John Glynn – 6 Guilty Pleasure Tracks We All Secretly Love

John Glynn is a PhD graduate in Psychology. This article was first published on on June 14, 2013.

I must admit, I found this list rather difficult to compose. As the saying goes, one man’s trash is another man’s treasure and when it comes to our go-to guilty pleasure songs that statement is oh so true. The issue with lists of this nature is generally something a guy struggles with – the fairer sex would never have to say sorry for listening to anything, ever. And that’s something that all guys secretly resent and realize. The other thing I recognize is that there’s one key element in classifying a song as a real guilty pleasure: the song must have something to substantiate the pleasure plea.

For example, “Friday” by Rebecca Black is a song so ghastly, that it simply cannot support such a declaration. I can’t see a situation where anyone would say, “But seriously, this song makes me so happy!” Anyway, unless you’re at a fancy dress party sporting a truly killer perm, it is not publicly acceptable to admit that you like these “controversial” tracks. Nevertheless, it is totally okay to scream out the lyrics, pull out the impressive parachute pants, and shout over the melody, “I hate this song so much that I actually love it!”

These are the 6 songs that you really love to hate.

6. MC Hammer – “U Can’t Touch This”

Surely this track is one of the cheesiest songs of the 90′s. Thanks to its ridiculous beat and that line that actually thanks God for giving MC his awe-inspiring dance moves, “Can’t Touch This” is a guilty pleasure of so many music lovers. Although, I must ask, does anyone actually know all the lyrics to this song? Everybody mutters through until the overly simple chorus arrives. Rather predictably, the more you sing this song in public, the less people want to touch this or any part of you.

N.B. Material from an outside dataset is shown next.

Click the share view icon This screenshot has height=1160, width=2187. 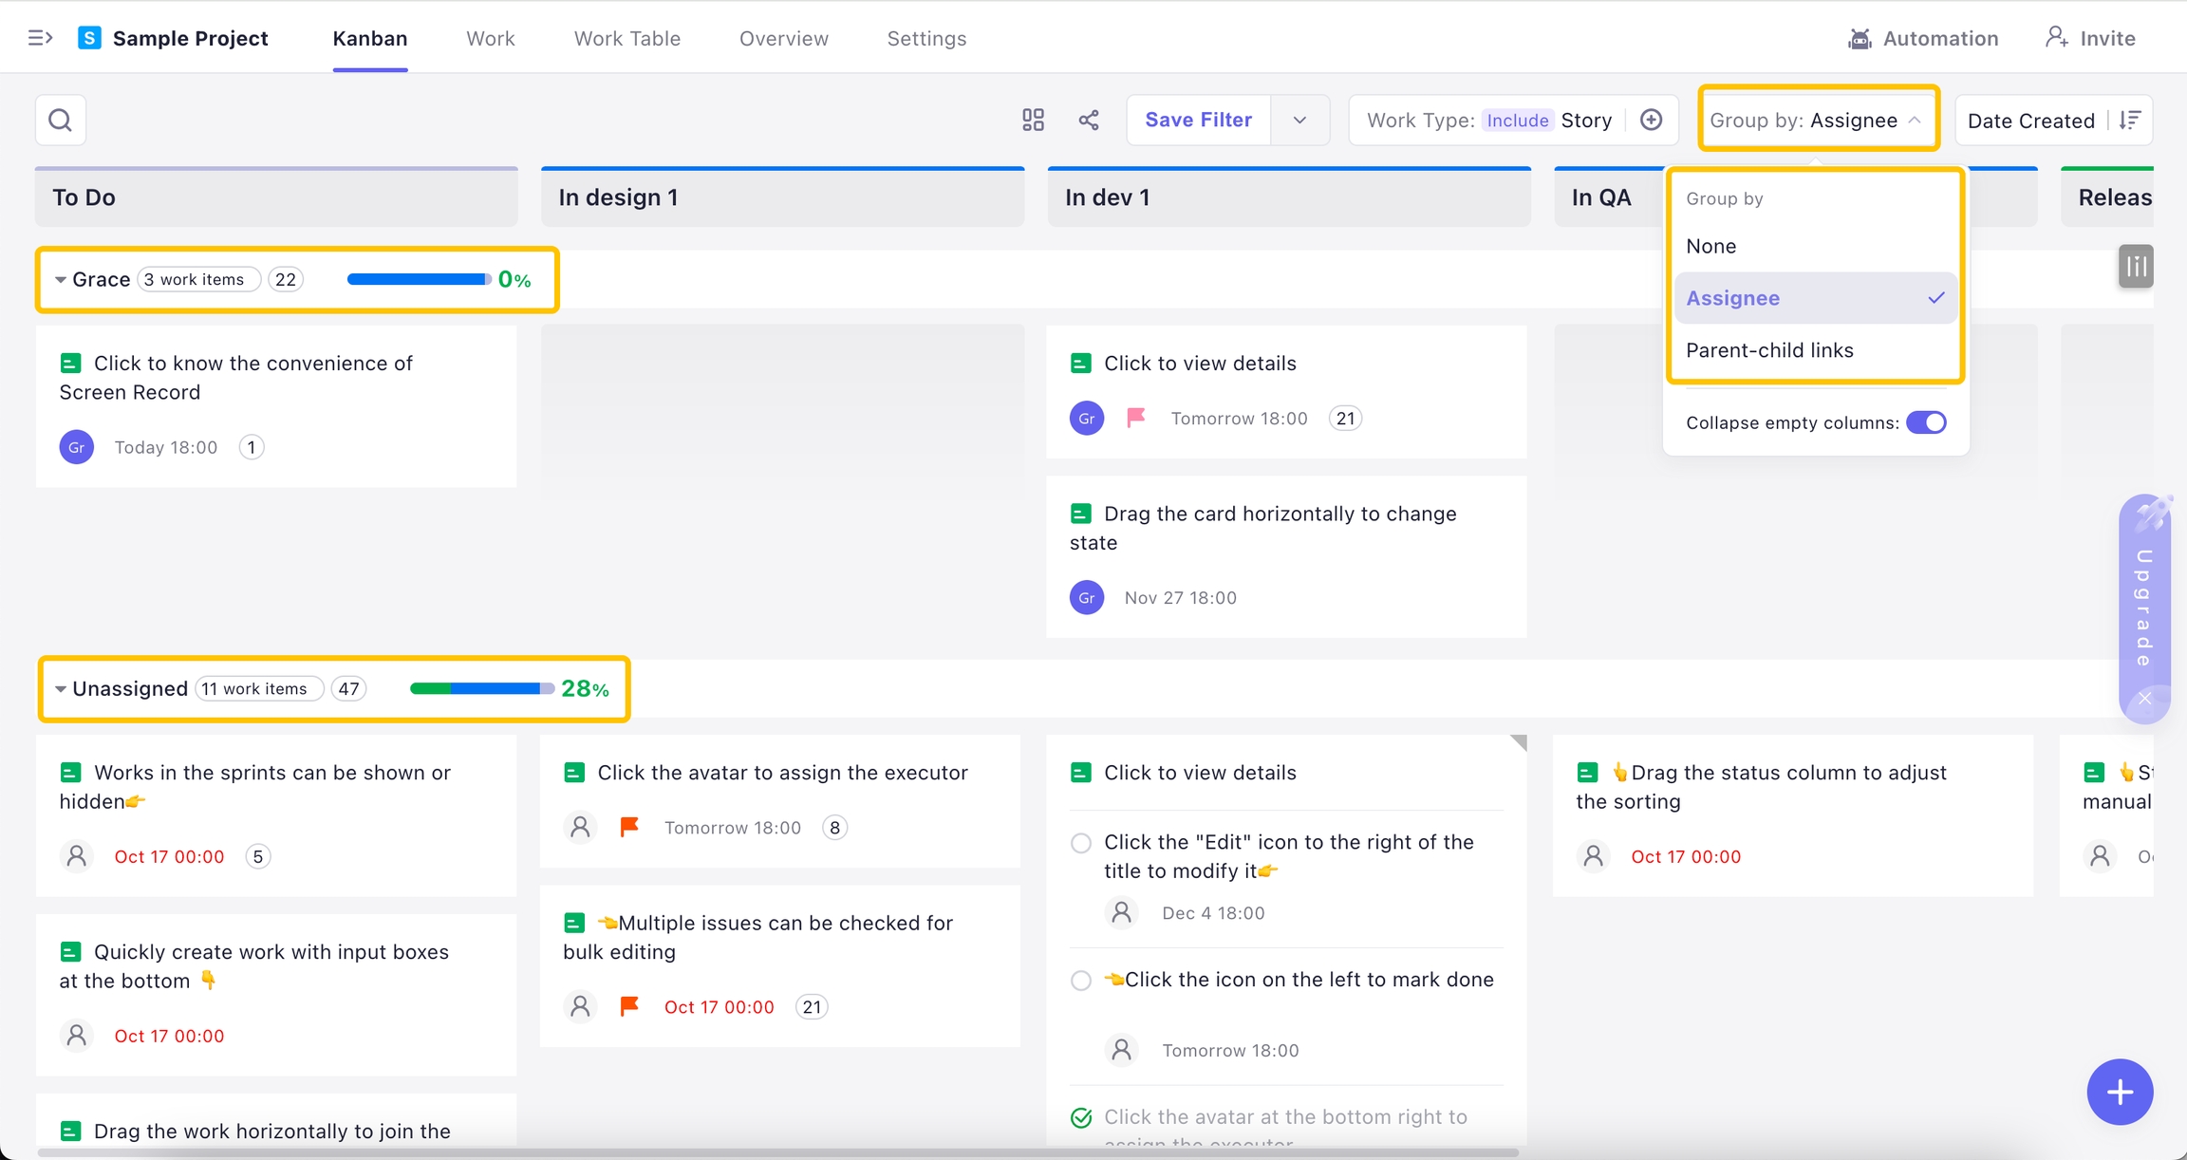tap(1089, 121)
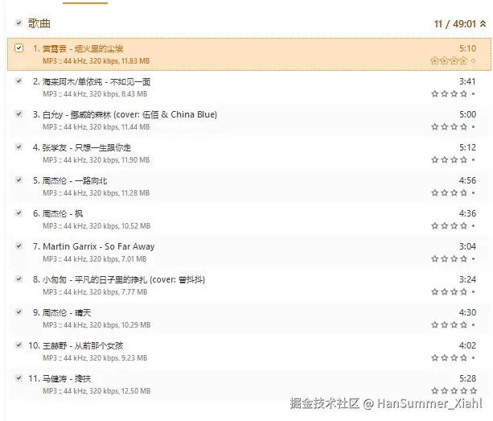The image size is (493, 421).
Task: Rate 海来阿木 track using its stars
Action: coord(449,93)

5. Starship – “We Built this City”

Some might find it discomforting to roll up to a red light blasting “We Built this City” by Starship. I, on the other hand, will be smugly singing along, beating the steering wheel and gazing into your eyes making you feel so uncomfortable that you will need numerous counseling sessions.



4. Meatloaf – “I Would Do Anything For Love”

Everybody knows that you can’t enjoy meat loaf without a healthy dosage of cheese. Whether we are talking about the food or the recording artist, one thing is for sure: cheese is mandatory. I must admit that Meatloaf has always been a guilty pleasure of mine… please, I beg you, do not judge me. The title of the song highlights the cringe factor quite effectively; however, it’s a pretty damn good tune.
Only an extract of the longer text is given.